Kolmogorov-Smirnov (K-S) Test
Overview
The Kolmogorov-Smirnov test is a non-parametric test used to determine whether a sample comes from a specified continuous distribution.
- Null Hypothesis (H₀): The data follow a specified
distribution
- Alternative Hypothesis (H₁): The data do not follow the specified distribution
Test Statistic
The K-S statistic measures the maximum difference between the empirical cumulative distribution function (ECDF) of the sample and the cumulative distribution function (CDF) of the reference distribution:
\[ D = \sup_x |F_n(x) - F(x)| \]
Where: - \(F_n(x)\) is the ECDF of
the sample
- \(F(x)\) is the fully specified
theoretical CDF (must be continuous)
Note: The test requires a fully specified distribution—meaning all parameters (e.g., location, scale) must be known in advance, not estimated from the data.
Characteristics and Limitations
Advantages
- The K-S test is distribution-free under the null hypothesis: the distribution of the test statistic does not depend on the form of the tested distribution.

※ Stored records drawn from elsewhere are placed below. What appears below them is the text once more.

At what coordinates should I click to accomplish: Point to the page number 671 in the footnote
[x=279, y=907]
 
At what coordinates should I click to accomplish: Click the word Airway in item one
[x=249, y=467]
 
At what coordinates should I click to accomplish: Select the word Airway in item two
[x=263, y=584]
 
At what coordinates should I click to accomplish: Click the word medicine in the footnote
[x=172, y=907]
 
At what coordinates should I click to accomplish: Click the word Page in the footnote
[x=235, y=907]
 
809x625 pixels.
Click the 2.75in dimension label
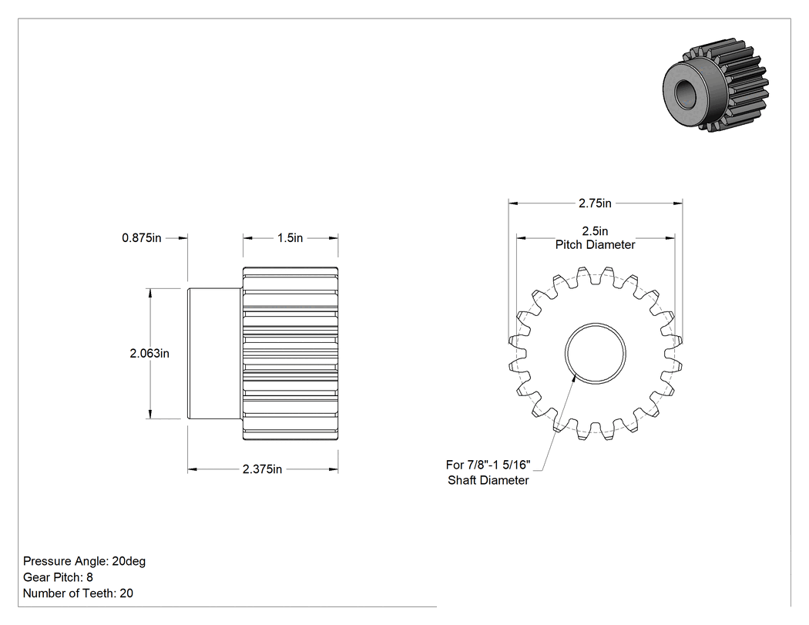point(595,203)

- It is an exact test, unlike the chi-square goodness-of-fit test, which requires large samples for validity.
Limitations
- Only applicable to continuous distributions.
- More sensitive at the center of the distribution
than at the tails.
- Requires the distribution to be fully specified; if parameters are estimated from the sample, critical values must be adjusted using simulation or alternative methods.